Back in January, on the xproc-dev
mailing list, Andy Carver asked
about “grabbing web pages”. In
principle, this is easy. XProc 3.1, like the web itself, supports an extensible
set of document types identified by content type. All XProc implementations
support XML, HTML, JSON, text, and binary types. Implementors may support
additional content types; XML Calabash supports YAML and a variety of RDF
content types, for example.
This means that an XProc pipeline can load those documents in a completely straightforward way. Consider this pipeline:
<p:declare-step xmlns:p="http://www.w3.org/ns/xproc" name="main" version="3.1"> <p:output port="result"/> <p:option name="uri"/> <p:load href="{$uri}"/> </p:declare-step>
This pipeline simply loads a document and serializes it. For example:
$ bin/xmlcalabash.sh pipelines/document.xpl uri=https://testdata.xmlcalabash.com/index.xml
Returns the XML document:
<?xml version="1.0" encoding="UTF-8"?><html xmlns="http://www.w3.org/1999/xhtml"> <head> <meta charset="utf-8"/> … </body> </html>
And:
$ bin/xmlcalabash.sh pipelines/document.xpl uri=https://testdata.xmlcalabash.com/index.html
Returns an HTML document:
<!DOCTYPE HTML> <html xmlns="http://www.w3.org/1999/xhtml"> <head> <meta http-equiv="Content-Type" content="text/html; charset=UTF-8"> … </body> </html>
The document served on https://testdata.xmlcalabash.com/index.html
begins like this:
<!DOCTYPE html> <html xmlns="http://www.w3.org/1999/xhtml"> <head> <meta charset="utf-8"> <title>Index</title> <link rel="stylesheet" href="style.css"> </head> …

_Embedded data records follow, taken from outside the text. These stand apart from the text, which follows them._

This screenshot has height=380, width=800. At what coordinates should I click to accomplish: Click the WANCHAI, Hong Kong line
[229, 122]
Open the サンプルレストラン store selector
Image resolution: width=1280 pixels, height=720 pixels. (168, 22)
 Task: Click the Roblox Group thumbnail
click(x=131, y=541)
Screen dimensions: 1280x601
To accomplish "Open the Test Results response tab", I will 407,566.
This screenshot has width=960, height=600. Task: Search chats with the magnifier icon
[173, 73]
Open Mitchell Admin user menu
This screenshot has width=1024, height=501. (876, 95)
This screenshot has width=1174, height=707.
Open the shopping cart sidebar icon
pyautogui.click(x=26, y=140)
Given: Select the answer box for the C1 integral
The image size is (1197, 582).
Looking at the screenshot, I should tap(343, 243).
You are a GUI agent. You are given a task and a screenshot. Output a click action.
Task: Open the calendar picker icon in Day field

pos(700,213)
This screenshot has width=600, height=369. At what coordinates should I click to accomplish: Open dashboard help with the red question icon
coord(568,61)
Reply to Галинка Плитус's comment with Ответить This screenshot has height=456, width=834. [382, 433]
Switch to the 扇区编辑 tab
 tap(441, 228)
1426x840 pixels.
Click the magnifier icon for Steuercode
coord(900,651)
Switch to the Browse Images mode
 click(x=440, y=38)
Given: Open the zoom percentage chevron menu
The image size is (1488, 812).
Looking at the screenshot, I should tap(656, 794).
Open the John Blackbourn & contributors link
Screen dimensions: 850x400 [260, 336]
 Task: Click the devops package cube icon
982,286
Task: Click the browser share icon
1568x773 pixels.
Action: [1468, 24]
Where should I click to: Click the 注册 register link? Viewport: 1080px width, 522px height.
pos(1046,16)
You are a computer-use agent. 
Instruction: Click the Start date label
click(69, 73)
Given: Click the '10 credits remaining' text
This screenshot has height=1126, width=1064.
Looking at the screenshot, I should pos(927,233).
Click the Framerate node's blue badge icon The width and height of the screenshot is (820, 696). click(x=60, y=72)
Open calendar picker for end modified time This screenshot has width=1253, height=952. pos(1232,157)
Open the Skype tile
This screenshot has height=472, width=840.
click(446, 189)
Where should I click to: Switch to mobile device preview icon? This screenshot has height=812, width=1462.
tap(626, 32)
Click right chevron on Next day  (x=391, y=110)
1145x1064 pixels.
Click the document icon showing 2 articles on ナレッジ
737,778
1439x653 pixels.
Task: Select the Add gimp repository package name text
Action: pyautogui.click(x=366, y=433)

XProc has no trouble loading this “non-XML” document because it is served with an HTML content type. So far, everything is looking pretty good for surfing the web with XProc.
But Andy had run up against a real problem, one best illustrated by an example. Consider the web page shown in Figure 1, “A table of cities”.
Figure 1. A table of cities
This looks like a perfectly straightforward HTML page. But if we point our document pipeline at it, we get something (that might be) quite unexpected:
<!DOCTYPE HTML> <html xmlns="http://www.w3.org/1999/xhtml"> <head> <meta http-equiv="Content-Type" content="text/html; charset=UTF-8"> <title>Some cities in the UK</title> <script defer src="cities.js"></script> <link href="../style.css" rel="stylesheet"> <link href="cities.css" rel="stylesheet"> </head> <body> <p>[<a href="/">Home</a>]</p> <h1>Some cities in the UK</h1> <table></table> <p>Load <button id="more">More</button></p> </body> </html>
Right where we expected the table, we get a table
.
A completely empty table.
The culprit here is the script
tag on line 7 that loads
cities.js
. When the p:load
step accesses pages on the web,
it does so in much the same way that curl does: it
opens a connection to the page, pulls down the data sent by the web server, and
hands that back to the processor.
Your browser does the same thing, but it also does a lot more. It downloads all of the linked resources: images, stylesheets, scripts, etc. Then it constructs a styled presentation of the page that includes the images. If scripts were downloaded, those are executed and the page is updated accordingly. Scripting allows a page to be interactive: clicking, selecting, scrolling, the browser supports a huge range of events all of which can cause more script execution and more updates to the page.
All of this is out of reach from the p:load
step. It wouldn’t
be hard to extend our document pipeline to find and download linked images,
stylesheets, and scripts, but we couldn’t execute those
scripts. We don’t have a browser sandbox to run them in.